Thankyou to everyone for your kind words and suggestions. Fortunately this latest lump appears to be just a haematoma from the surgery. We have had a couple of opinions from Vets around Australia and the consensus is to leave the site alone (apart from aspirating the fluid occasionally) to allow the trauma to heal , which may take some weeks (or months) as the drainage around that part of the body is not the greatest. My wife had made a compression garment out of some firm stretchy material and Velcro, but will definitely have a look into that thundershirt. Will report back to you all in a few weeks. Other than that Digby is a bright, happy, very bouncy boy. His favourite part of the day is waking us up in the morning by putting his two paws on the bed and snuggling his face into us. Thanks again


----------



## Buddy's mom forever (Jun 23, 2011)

I am sorry your sweet boy and your family have to deal with this.
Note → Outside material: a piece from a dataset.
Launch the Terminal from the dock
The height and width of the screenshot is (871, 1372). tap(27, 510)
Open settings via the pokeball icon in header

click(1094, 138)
Sending positive thoughts and praying for your Digby boy, stay positive as he is and recovery is on the way.


----------



## Blondie (Oct 10, 2009)

Please keep us posted on how Digby is doing. I think kwhit above posted very insightful info. The similiarities are quite amazing from her pictures and yours in comparison.


----------



## Ljilly28 (Jan 22, 2008)

I am so happy your pup is joyful through all this. It is extremely interesting to follow the case.


----------



## Ruby'smom (Feb 4, 2008)

hope Digby gets better soon and has no more reaccuring bumps, poor little man 
at least he is still a happy little boy and that in itself will aid his recovery I am sure 
keep us posted on his progress xx


----------



## rmarlow (Aug 10, 2011)

Good news folks. The last lump responded very well to compression and 10 days of Previcox (anti-inflamm). Thanks kwhit for the lead on the thundershirt. Everything back to normal. It is a great relief.


----------



## BeauShel (May 20, 2007)

Thank goodness the lumps are gone and I pray he has seen the last of them.


----------



## iansgran (May 29, 2010)

Glad to hear all is so much better.


----------